OEE Software machine monitoring

OEE Software for Data Collection

There’s an old axiom that before you can improve something you need to measure it. In manufacturing there are many metrics that can be tracked. One of the most popular metrics is Overall Equipment Effectiveness, (OEE). Accurate and timely OEE information aids decision-making when managers are faced with rapidly changing circumstances on the factory floor, but only when the factory uses advanced OEE machine software.


One of the items OEE identifies is where productive time is being lost. Once that’s known Pareto analysis highlights the biggest issues and managers can apply improvement efforts where they will have the greatest impact. Without that information they’re just making guesses based on observations that may be wildly inaccurate.

There is however a weakness in this: OEE reports are only as good as the data gathered. To use another axiom, garbage in, garbage out. Specific problems include incomplete and missing data, a lack of information on how machines are being operated, and delays in gathering the numbers. If OEE is going to help, manufacturers need effective OEE data collection tools.


There was a time when men armed with clipboards and stopwatches roamed the factory floor and tried to measure utilization manually. OEE monitoring software, like our DataXchange product, simplifies the process of gathering data from machines spread throughout a factory. Each machine is linked, by wired or wireless connection, to a central data collection computer. Insofar as is possible, the machines send data automatically, reporting on whether they are in-cycle, idle, undergoing changeover/setup, awaiting repair and so on.

A lot of newer production equipment has this manufacturing data collection functionality built in. The MTConnect standard for example, was released in 2008 and is incorporated into, or can be added onto machines from many different builders. Likewise, there’s the OPC UA standard, and some manufacturers have developed their own protocols. FANUC’s FOCAS is one such. But many manufacturers aren’t in the fortunate position of having newer equipment, so how should they automate OEE data collection?
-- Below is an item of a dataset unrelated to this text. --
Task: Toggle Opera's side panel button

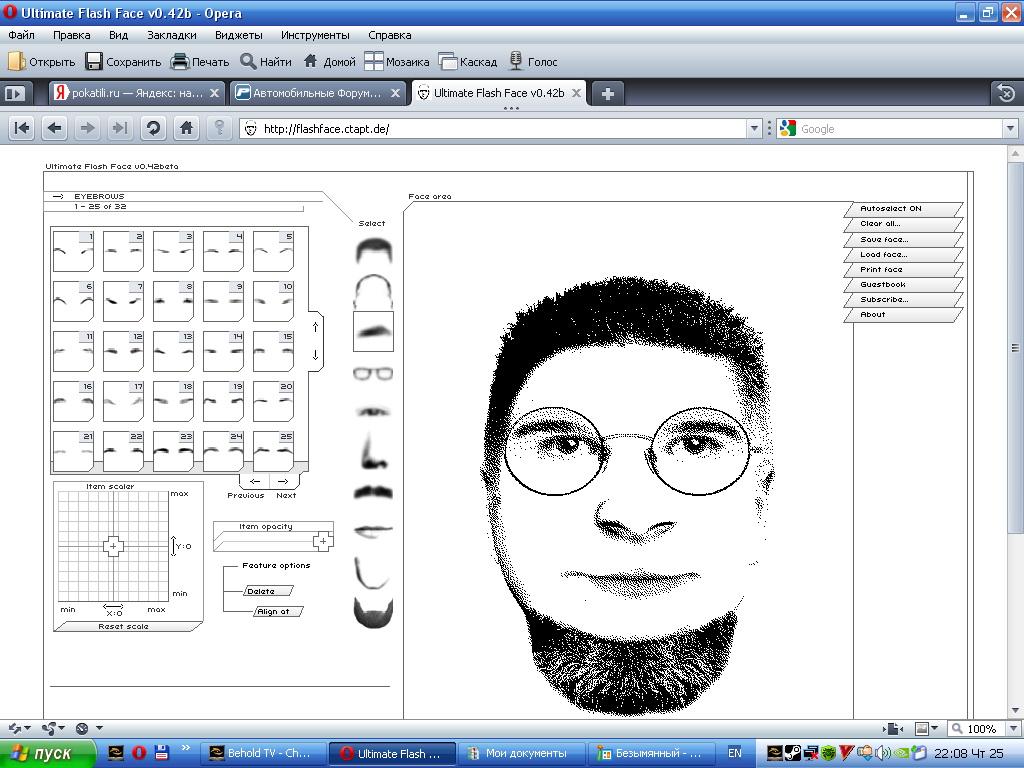Action: [x=15, y=94]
What these businesses need is OEE machine software that integrates seamlessly with both legacy and newer equipment. Such software should fully utilize the new and emerging interfaces for manufacturing machine monitoring while also providing ways of gathering data from the older, and even manual, machines.


RS232 has been incorporated into manufacturing and test equipment for decades: all OEE machine software should have the ability to extract data over this interface. But what of older equipment and machines that don’t have it, like those custom-built for unique tasks or applications?

These need a robust and reliable hardware module that can utilize sensors to accept both voltage and current inputs. These simple signals, available from PLC’s, CNC controls and even relays and proximity sensors, can provide valuable information regarding equipment status. Any OEE monitoring software that’s going to earn its keep will include this type of interface capability.


Tablet computers provide a modern, and increasingly popular, means of shop floor data entry. While not automated – they rely on manual entry by an operator or supervisor – they do enable capture of a wide range of data. In addition, tablets can provide immediate feedback that information has been submitted and received as well as displaying the current status of the equipment.

A older but also popular manual data entry method is barcode scanning. With a sheet of codes at the machine or workplace it only takes a scan to submit data to the manufacturing data collection system about what is going on at that moment.


Some manufacturing data collection systems show what happened after the event. That might be useful for understanding why an order was late or costs too high, but it doesn’t help managers act while there’s time to make a difference. That can only be done with real-time OEE monitoring software.

What’s needed is a dashboard that presents data as it happens. A machine goes down: the impact on OEE should be instantly visible. A machine setup or a line swapped over in less time than expected? That too should be visible. DataXchange OEE machine software provides this kind of instantaneous updating, along with the ability to format and customize data as needed. Bar charts, downtime Paretos, part counts and equipment status are just some of the indicators and measures available. These can be laid out on the screen as needed. It’s even possible to create personal dashboards that let individual users see the numbers of greatest value to them.


Things move quickly on the factory floor, challenging managers and supervisors who want to maximize output and utilization. OEE performance measures can help inform and guide their decision-making, but only if the data is timely and accurate.

Equipped with technologies like MTConnect, many modern machines interface easily with OEE machine software. The reality is though, most factories are a mix of newer and legacy equipment. An OEE data collection product that works with just the new reveals only part of the picture. When researching a product for your factory be sure to choose one that delivers real-time data from all your equipment.